Light DutyWhen the Ashtabula County Youth Detention Center declared that it was no longer providing “transitional” positions, which were specifically detailed in the CBA, the employer was found by an arbitrator to have improperly read these provisions out of the CBA.

In Ashtabula Youth Detention Center,  131 LA 848 (Cohen, 2012), the grievant, a detention 17 year officer, was denied a light duty “transitional” position when she re-injured her arm and was denied a temporary position in the control room, as had been assigned after the first injury.  The employer stated in a responsive memo that it was no longer providing transitional work for otherwise qualified employees.  This, found the arbitrator, was the same as no longer recognizing the provision in the CBA that detailed the assignment of transitional work, and was therefore an improper unilateral change to a bargained-for provision.
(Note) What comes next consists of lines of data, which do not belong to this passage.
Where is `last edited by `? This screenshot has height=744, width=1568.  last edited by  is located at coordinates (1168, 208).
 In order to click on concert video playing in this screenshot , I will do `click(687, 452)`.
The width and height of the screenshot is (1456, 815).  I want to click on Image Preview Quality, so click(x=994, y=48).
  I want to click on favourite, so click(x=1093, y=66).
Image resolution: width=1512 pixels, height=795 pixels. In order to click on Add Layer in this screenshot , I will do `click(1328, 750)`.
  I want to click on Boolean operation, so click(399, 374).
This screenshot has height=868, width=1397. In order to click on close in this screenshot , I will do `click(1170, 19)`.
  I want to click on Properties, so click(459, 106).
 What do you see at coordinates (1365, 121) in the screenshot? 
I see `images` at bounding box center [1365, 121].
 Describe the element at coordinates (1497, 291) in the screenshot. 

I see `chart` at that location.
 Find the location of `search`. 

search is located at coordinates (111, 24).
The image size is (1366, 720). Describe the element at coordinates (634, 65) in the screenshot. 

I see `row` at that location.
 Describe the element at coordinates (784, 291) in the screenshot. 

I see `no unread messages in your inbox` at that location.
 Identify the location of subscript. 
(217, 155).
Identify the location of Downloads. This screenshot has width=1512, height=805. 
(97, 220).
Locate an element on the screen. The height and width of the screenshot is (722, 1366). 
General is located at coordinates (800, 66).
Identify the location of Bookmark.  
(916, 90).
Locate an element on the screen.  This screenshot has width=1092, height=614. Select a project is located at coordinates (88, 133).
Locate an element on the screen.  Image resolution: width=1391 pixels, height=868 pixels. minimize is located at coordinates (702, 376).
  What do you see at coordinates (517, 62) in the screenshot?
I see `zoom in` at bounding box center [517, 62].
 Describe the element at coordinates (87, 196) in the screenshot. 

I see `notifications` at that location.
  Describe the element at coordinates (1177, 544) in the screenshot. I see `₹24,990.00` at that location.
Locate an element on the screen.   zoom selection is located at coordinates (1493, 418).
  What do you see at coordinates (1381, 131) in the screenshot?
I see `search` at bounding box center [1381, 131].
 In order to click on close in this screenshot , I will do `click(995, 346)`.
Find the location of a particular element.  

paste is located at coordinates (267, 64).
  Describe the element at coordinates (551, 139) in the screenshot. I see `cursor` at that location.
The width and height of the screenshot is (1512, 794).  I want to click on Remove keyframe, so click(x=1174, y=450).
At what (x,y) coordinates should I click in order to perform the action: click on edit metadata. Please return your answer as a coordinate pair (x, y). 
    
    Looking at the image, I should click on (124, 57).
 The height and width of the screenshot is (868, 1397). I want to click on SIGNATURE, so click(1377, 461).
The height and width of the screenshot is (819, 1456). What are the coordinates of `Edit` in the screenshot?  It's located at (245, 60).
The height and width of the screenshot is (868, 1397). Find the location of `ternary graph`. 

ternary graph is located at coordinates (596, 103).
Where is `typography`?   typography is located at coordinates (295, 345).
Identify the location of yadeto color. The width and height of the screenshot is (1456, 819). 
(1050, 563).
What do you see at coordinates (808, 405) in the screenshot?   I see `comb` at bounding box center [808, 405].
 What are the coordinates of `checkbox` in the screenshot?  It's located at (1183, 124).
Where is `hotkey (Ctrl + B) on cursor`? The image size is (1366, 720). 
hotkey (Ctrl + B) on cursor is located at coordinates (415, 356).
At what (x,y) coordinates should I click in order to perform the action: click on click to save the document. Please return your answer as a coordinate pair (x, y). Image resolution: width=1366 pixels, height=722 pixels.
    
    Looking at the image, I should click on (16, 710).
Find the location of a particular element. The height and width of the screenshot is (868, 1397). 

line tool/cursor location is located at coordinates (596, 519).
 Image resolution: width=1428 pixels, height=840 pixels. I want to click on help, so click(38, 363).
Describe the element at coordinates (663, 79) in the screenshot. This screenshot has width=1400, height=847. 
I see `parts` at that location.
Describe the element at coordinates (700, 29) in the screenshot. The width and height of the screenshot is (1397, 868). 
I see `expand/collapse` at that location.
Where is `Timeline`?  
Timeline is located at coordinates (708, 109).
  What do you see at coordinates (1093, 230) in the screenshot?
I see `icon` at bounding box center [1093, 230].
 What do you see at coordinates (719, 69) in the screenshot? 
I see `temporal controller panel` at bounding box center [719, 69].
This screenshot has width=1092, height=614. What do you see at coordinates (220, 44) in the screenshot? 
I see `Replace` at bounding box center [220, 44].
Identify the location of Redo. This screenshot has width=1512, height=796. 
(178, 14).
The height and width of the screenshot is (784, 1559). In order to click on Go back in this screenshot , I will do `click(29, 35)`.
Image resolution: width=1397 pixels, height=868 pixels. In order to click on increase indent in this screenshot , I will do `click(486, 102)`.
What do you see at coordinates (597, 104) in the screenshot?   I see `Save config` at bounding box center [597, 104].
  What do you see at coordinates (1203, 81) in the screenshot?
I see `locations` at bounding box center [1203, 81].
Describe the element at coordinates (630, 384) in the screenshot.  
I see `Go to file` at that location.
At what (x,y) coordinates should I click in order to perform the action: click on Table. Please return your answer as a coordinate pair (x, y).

The grievant, a female detention officer, injured her arm twice while pushing open a heavy door.  The first injury resulted in her being assigned a light duty position in the control room for roughly two months.  Seven months later, the grievant re-injured her arm in the same way.  This time, however, she was denied the transitional position and told that no such work was available.

Examining the applicable CBA provision 32.02, the arbitrator noted that it detailed in length the procedures for the grievant to be assigned to a light duty position.  By removing the possibility of a transitional position, the employer improperly removed any effect of that provision.

The evidence is compelling that the County violated Section 32.02 by not providing transitional work to the Grievant after her second injury on September 30, 2010. Such transitional work may involve duties in the control room or another available transitional work setting. It must be emphasized that such transitional work is not discretionary on the part of the County; it is a mandatory part of the bargain entered into with the Union.